Material supplied:

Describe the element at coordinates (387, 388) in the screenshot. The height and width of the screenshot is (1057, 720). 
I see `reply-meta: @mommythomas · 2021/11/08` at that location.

---

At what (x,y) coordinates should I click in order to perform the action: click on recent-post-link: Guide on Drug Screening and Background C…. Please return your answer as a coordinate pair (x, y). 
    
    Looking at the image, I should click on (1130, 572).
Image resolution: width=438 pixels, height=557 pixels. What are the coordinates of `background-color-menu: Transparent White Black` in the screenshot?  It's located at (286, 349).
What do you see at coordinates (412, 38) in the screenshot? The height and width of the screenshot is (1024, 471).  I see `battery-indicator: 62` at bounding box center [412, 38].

Try it: Lay out everything from the line containing "Describe the element" down to the line containing "at that location." as a Markdown table with the columns Row and Line, numbering each line and leaving out any blank lines.

Exercise solution:
| Row | Line |
|---|---|
| 1 | Describe the element at coordinates (387, 388) in the screenshot. The height and width of the screenshot is (1057, 720).  |
| 2 | I see `reply-meta: @mommythomas · 2021/11/08` at that location. |